#### RECORDS FOR PROCESSING
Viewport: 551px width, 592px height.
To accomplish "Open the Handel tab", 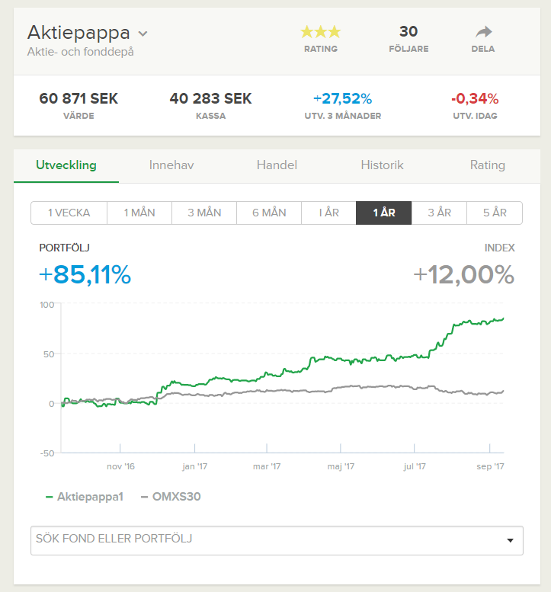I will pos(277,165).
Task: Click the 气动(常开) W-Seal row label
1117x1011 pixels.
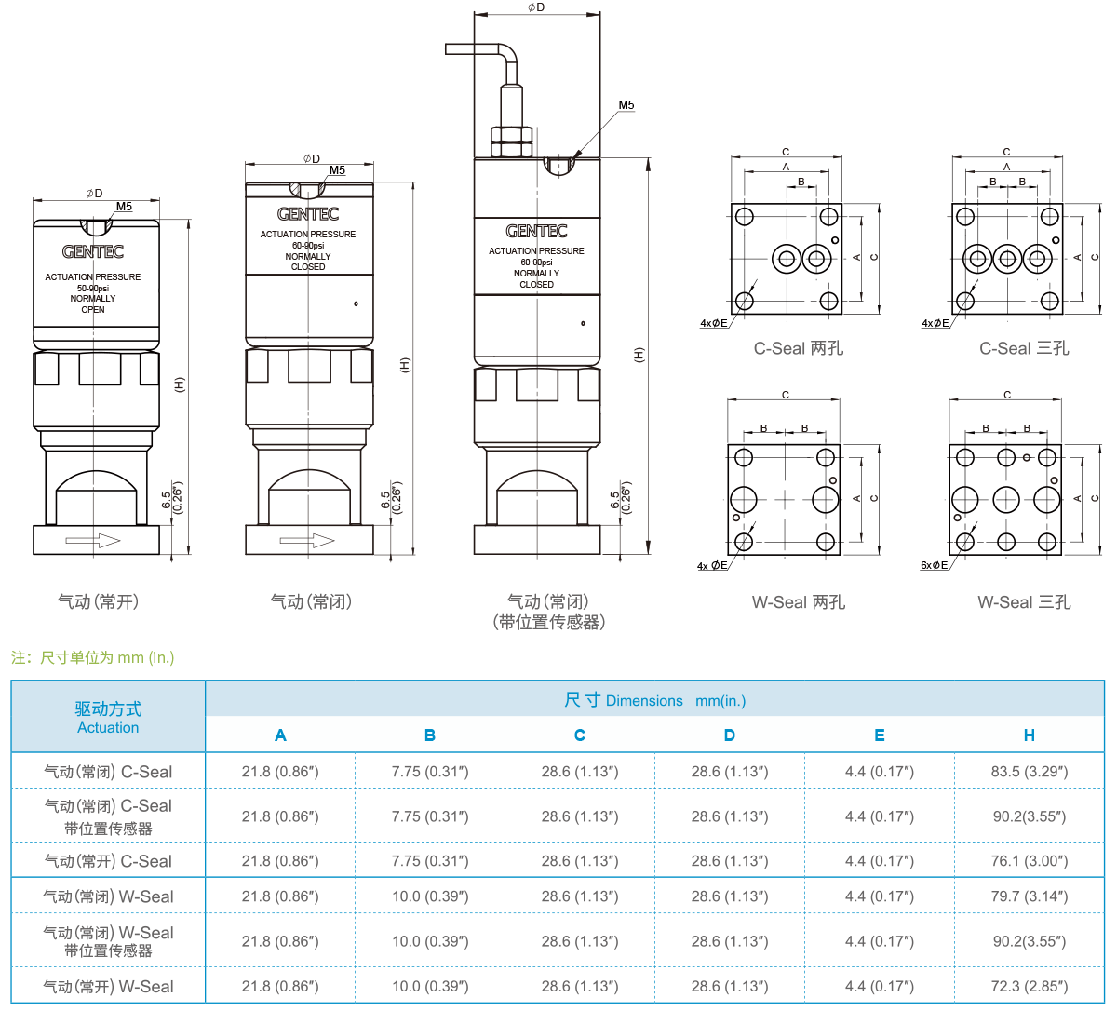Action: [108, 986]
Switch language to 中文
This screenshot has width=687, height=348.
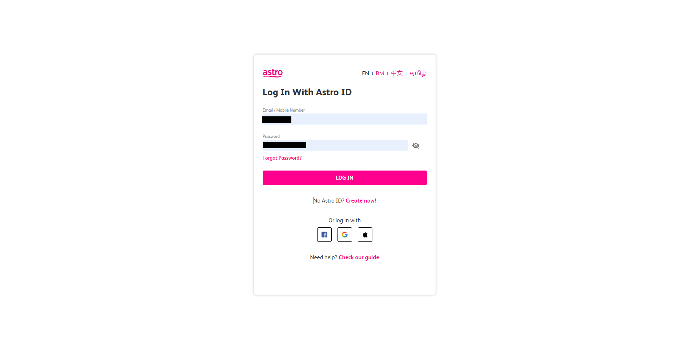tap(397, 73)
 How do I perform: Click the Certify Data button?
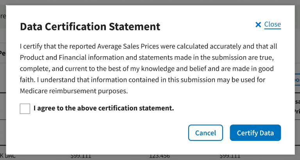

...

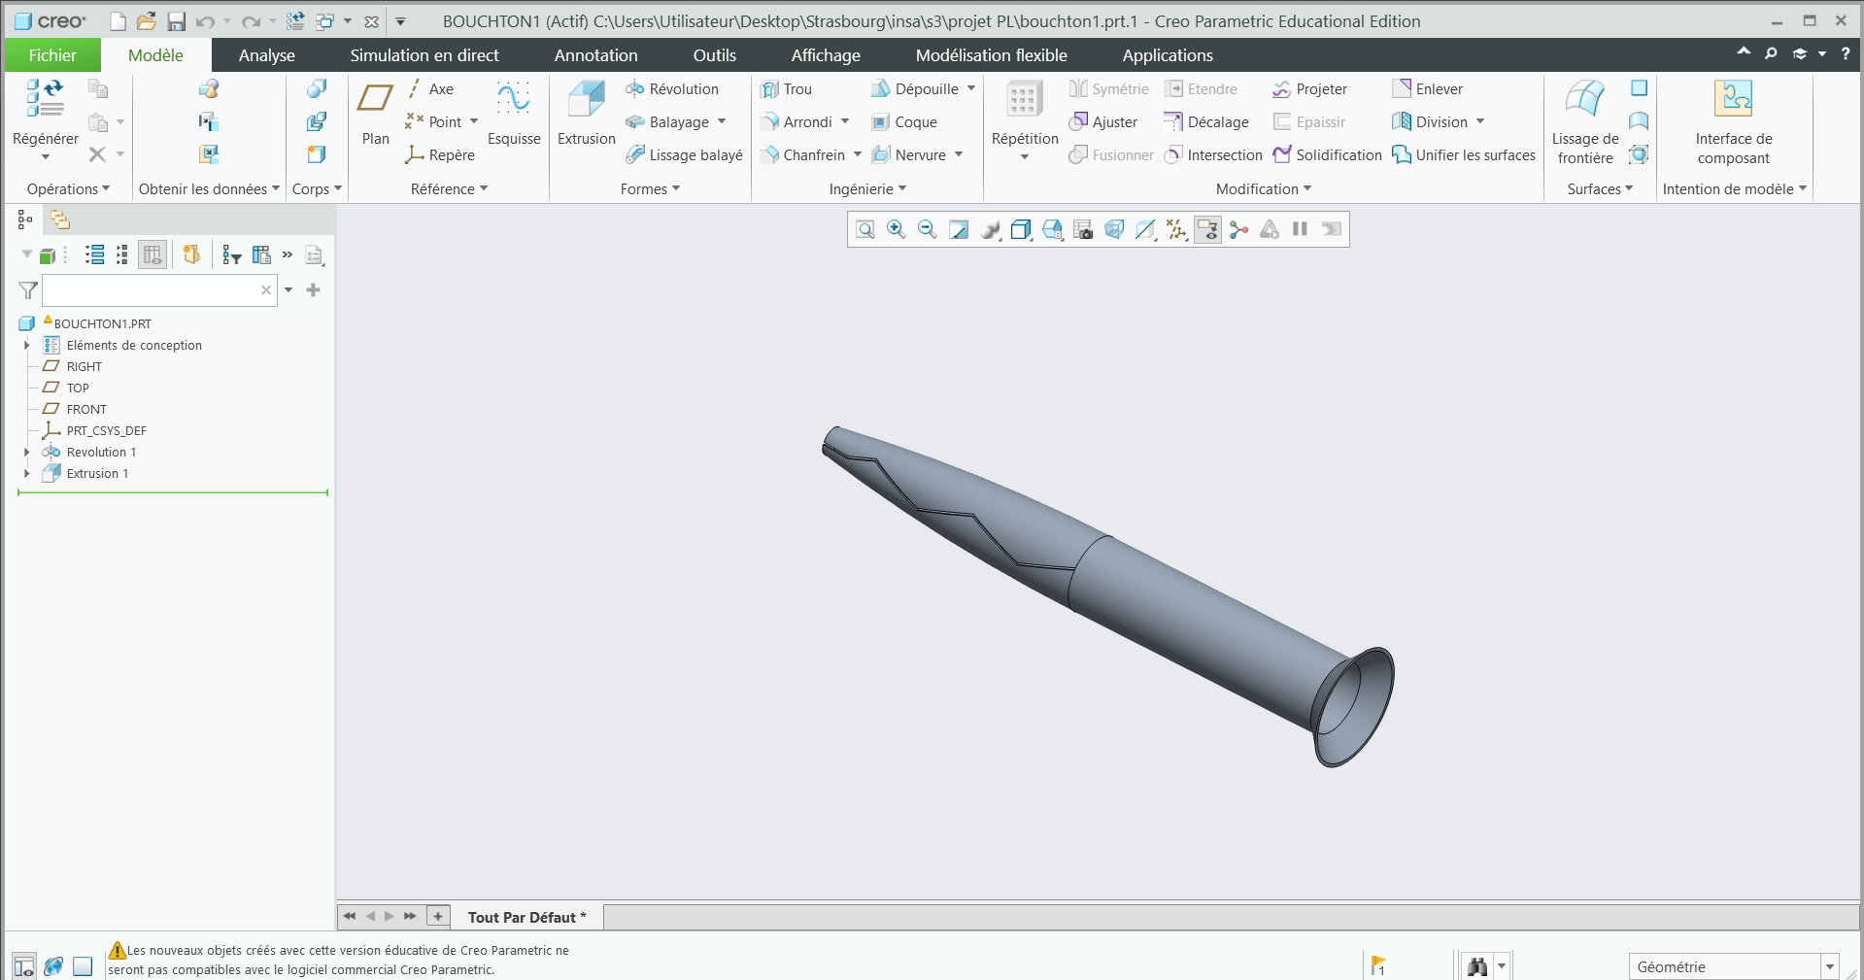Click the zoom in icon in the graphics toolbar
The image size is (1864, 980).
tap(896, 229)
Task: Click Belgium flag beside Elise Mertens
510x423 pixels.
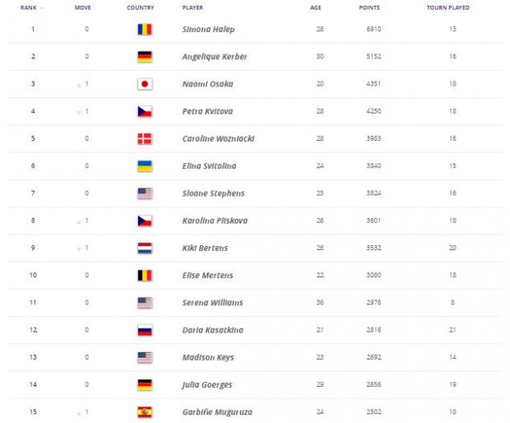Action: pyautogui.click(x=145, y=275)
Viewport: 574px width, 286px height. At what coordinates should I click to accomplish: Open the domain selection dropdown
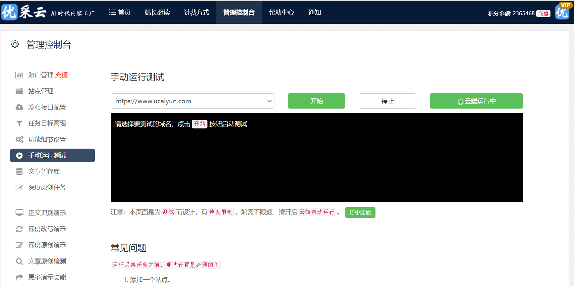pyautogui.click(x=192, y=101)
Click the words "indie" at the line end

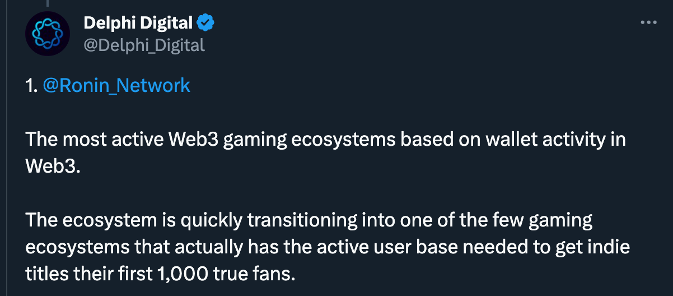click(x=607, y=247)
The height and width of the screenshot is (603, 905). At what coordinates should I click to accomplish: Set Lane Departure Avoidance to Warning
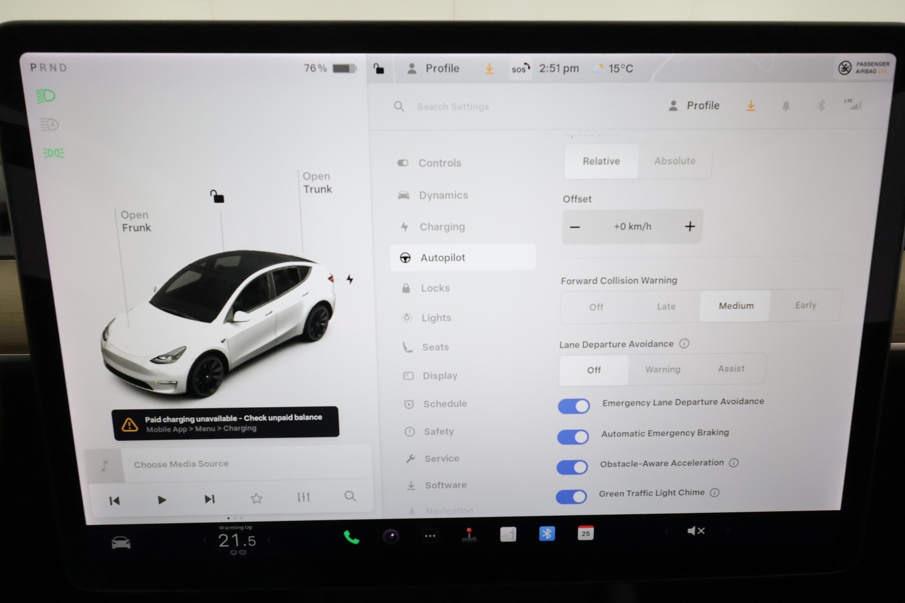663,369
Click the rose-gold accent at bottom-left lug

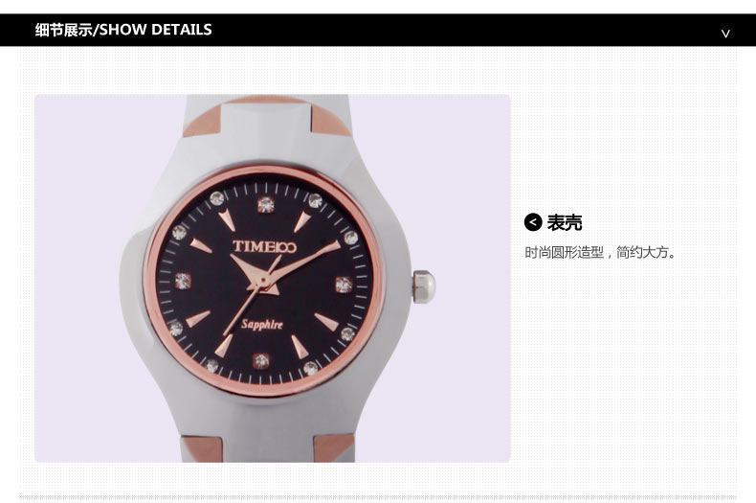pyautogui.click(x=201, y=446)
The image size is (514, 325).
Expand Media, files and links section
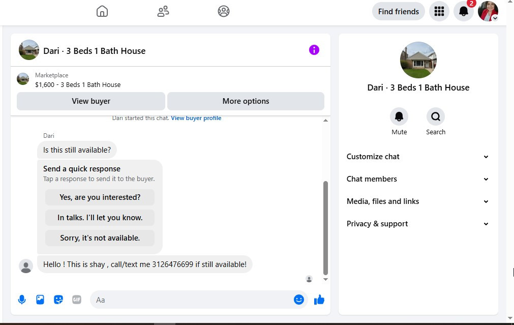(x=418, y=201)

...

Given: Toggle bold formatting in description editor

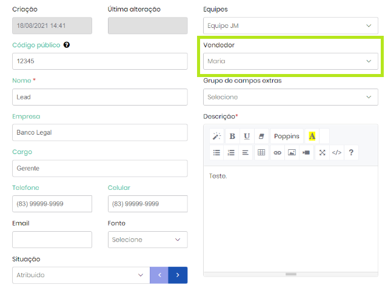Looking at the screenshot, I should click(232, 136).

#### WHAT IS BEING ASKED
Rewrite everything in the records from the line containing "Viewport: 574px width, 286px" down to the line containing "pyautogui.click(x=201, y=446)" as a Markdown table with the columns Row and Record line, numbering each row and skipping blank lines. Leave the pictures out of the table.

#### FULL SOLUTION
| Row | Record line |
|---|---|
| 1 | Viewport: 574px width, 286px height. At what coordinates should I click to accomplish: Open the domain selection dropdown |
| 2 | pyautogui.click(x=192, y=101) |
| 3 | Click the words "indie" at the line end |
| 4 | click(x=607, y=247) |
| 5 | The height and width of the screenshot is (603, 905). At what coordinates should I click to accomplish: Set Lane Departure Avoidance to Warning |
| 6 | 663,369 |
| 7 | Click the rose-gold accent at bottom-left lug |
| 8 | pyautogui.click(x=201, y=446) |